*THE TASK*. Return every line of the data below that contains the word "size".

*RECORDS SUPPLIED*.

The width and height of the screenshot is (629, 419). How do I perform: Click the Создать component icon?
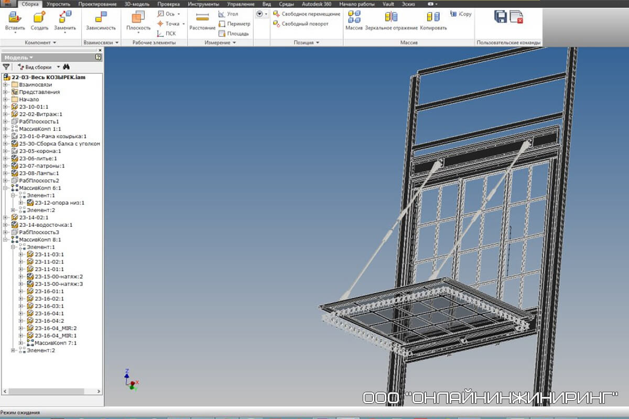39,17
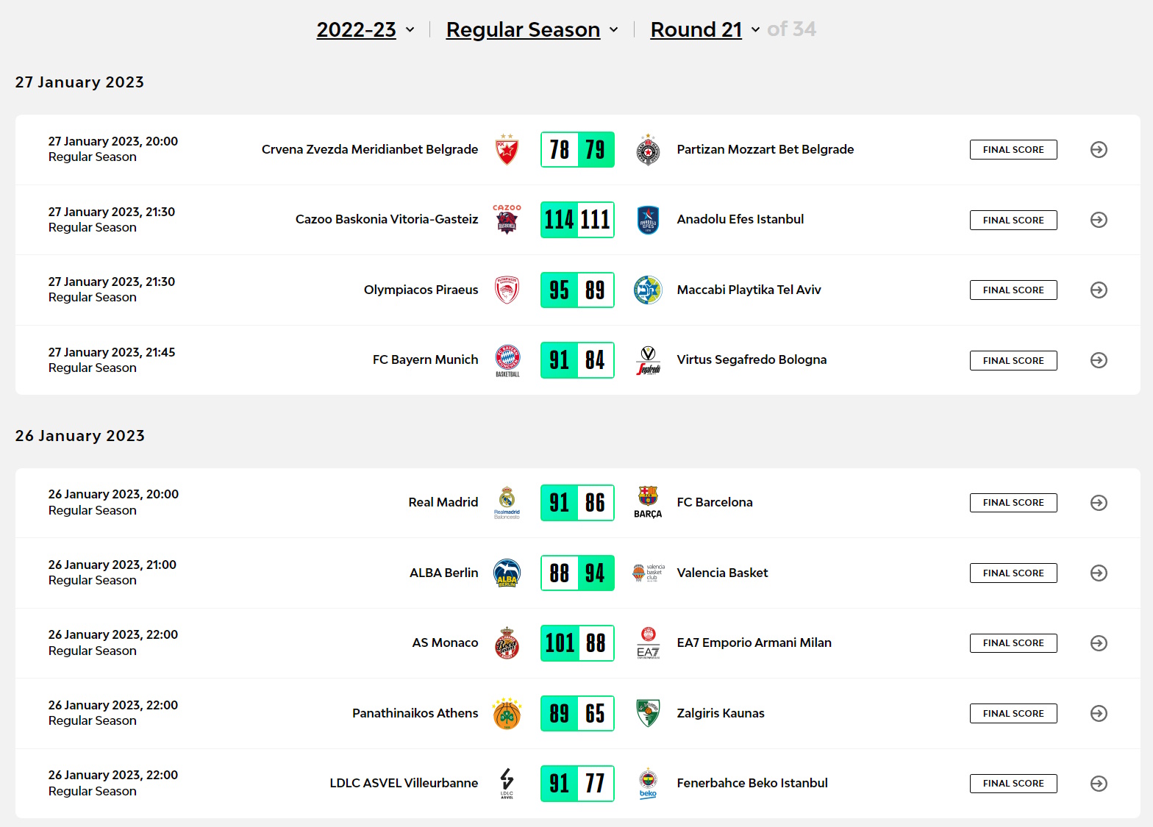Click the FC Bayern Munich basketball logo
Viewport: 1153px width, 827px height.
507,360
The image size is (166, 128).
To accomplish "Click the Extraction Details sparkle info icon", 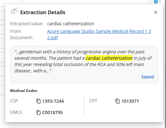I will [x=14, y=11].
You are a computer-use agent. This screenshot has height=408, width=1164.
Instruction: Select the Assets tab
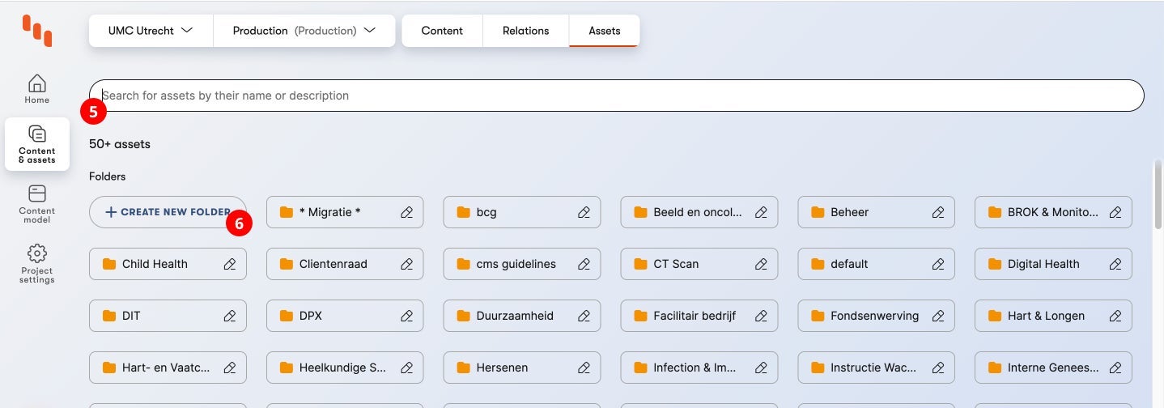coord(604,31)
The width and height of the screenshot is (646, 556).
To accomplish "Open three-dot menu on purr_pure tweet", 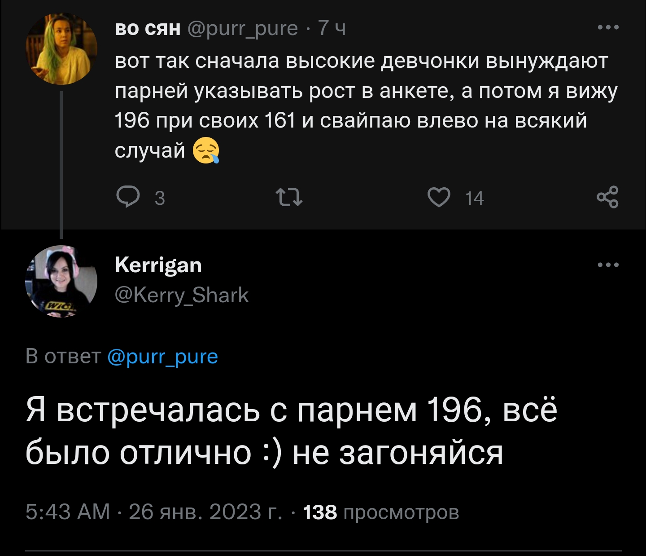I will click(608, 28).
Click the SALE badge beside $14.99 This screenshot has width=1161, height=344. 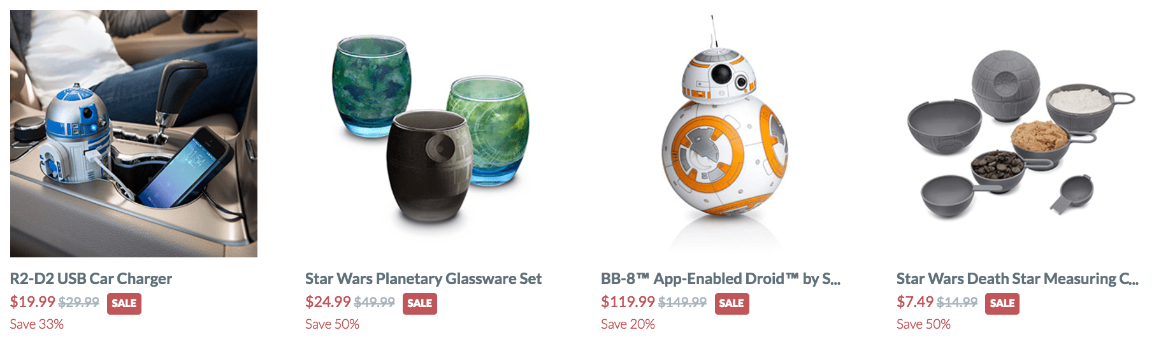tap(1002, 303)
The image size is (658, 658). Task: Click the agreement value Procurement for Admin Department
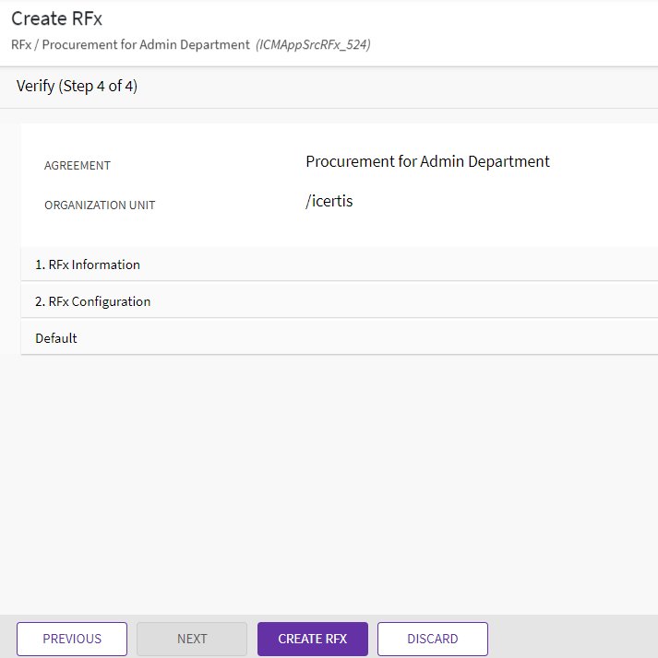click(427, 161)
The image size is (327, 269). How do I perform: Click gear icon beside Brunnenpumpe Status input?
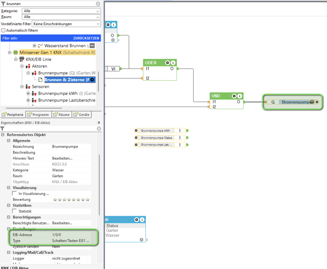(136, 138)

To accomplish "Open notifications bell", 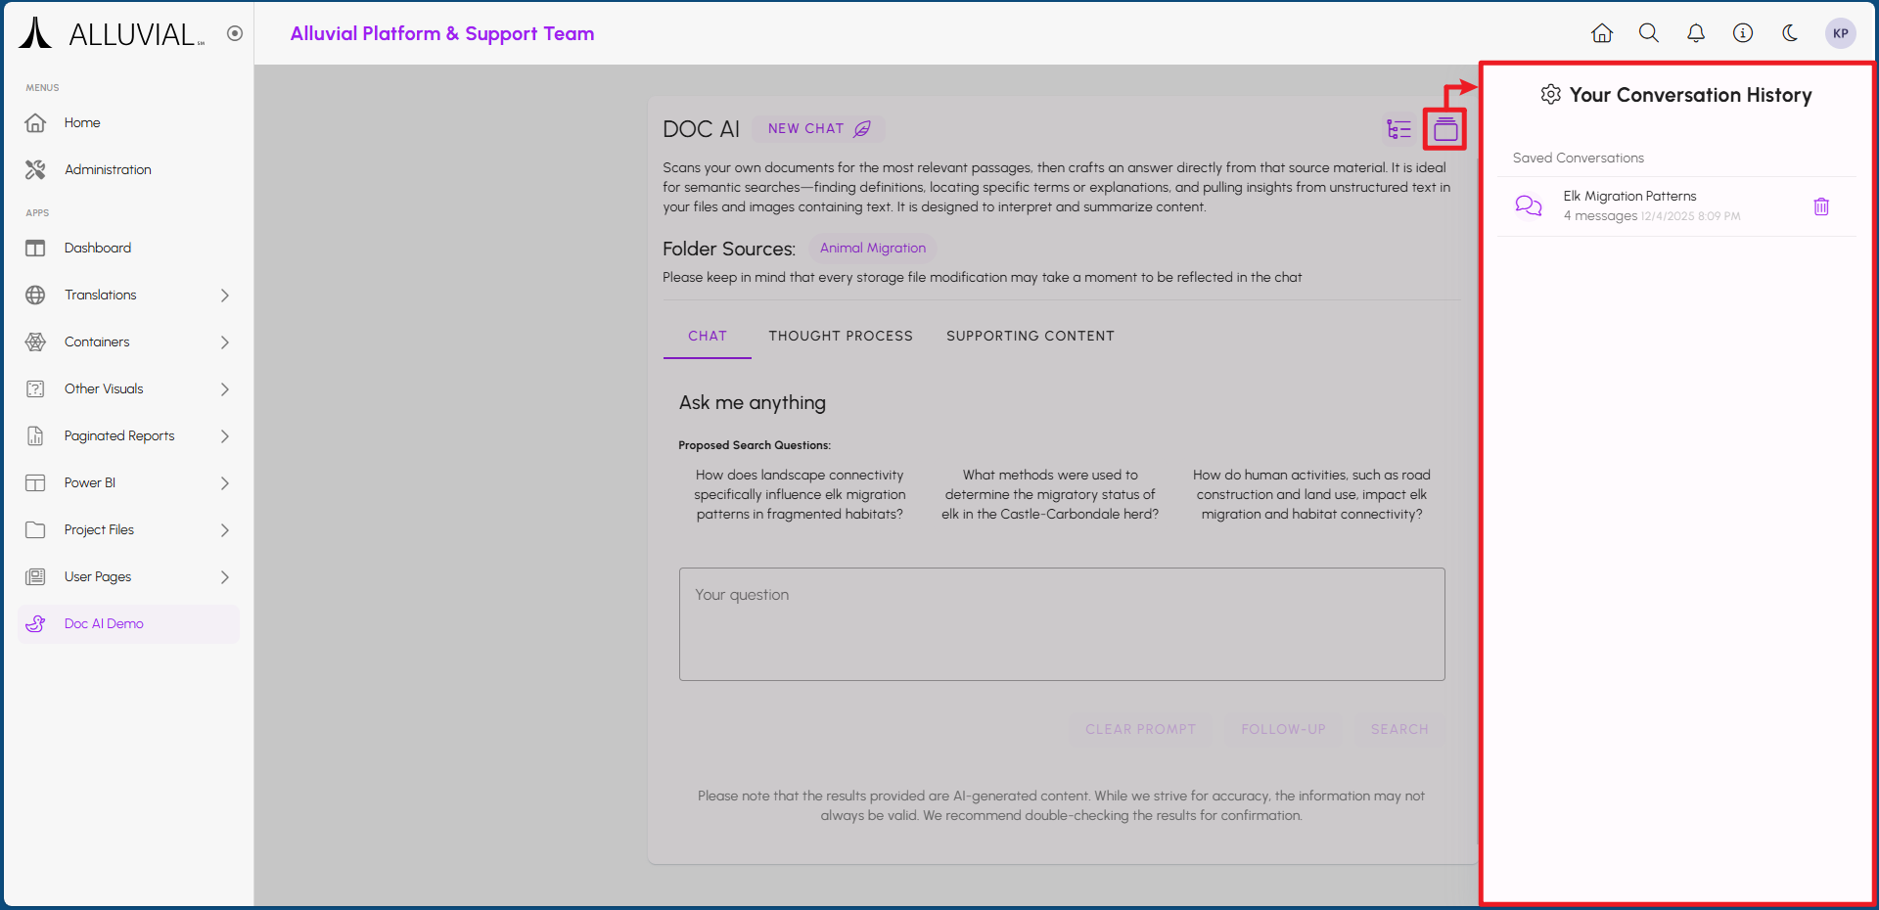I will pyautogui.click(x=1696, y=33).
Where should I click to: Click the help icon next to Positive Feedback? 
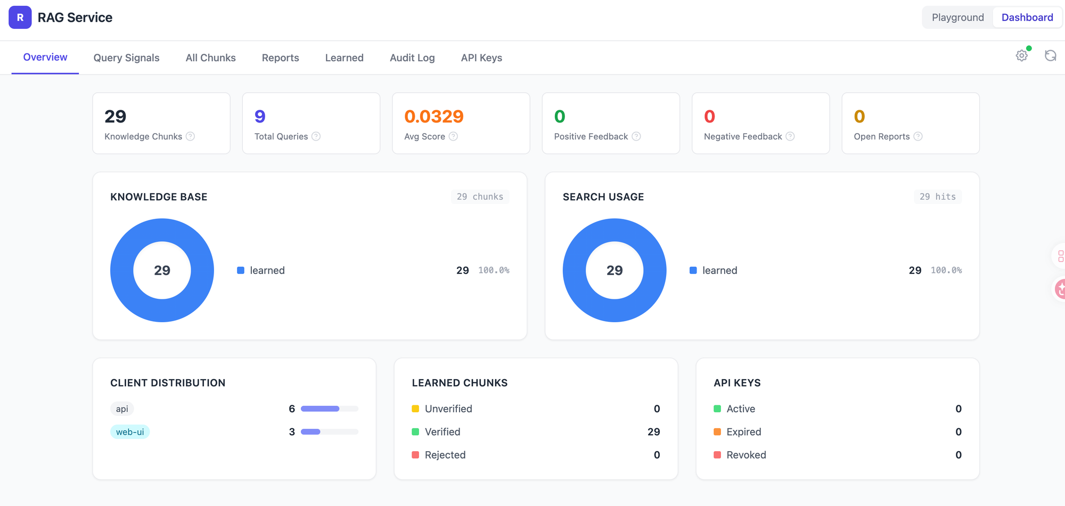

*THE COMPLETED TASK*.
The image size is (166, 128).
The image size is (658, 658). Task: Click the agreement value Procurement for Admin Department
The image size is (327, 269). How do I perform: Click gear icon beside Brunnenpumpe Status input?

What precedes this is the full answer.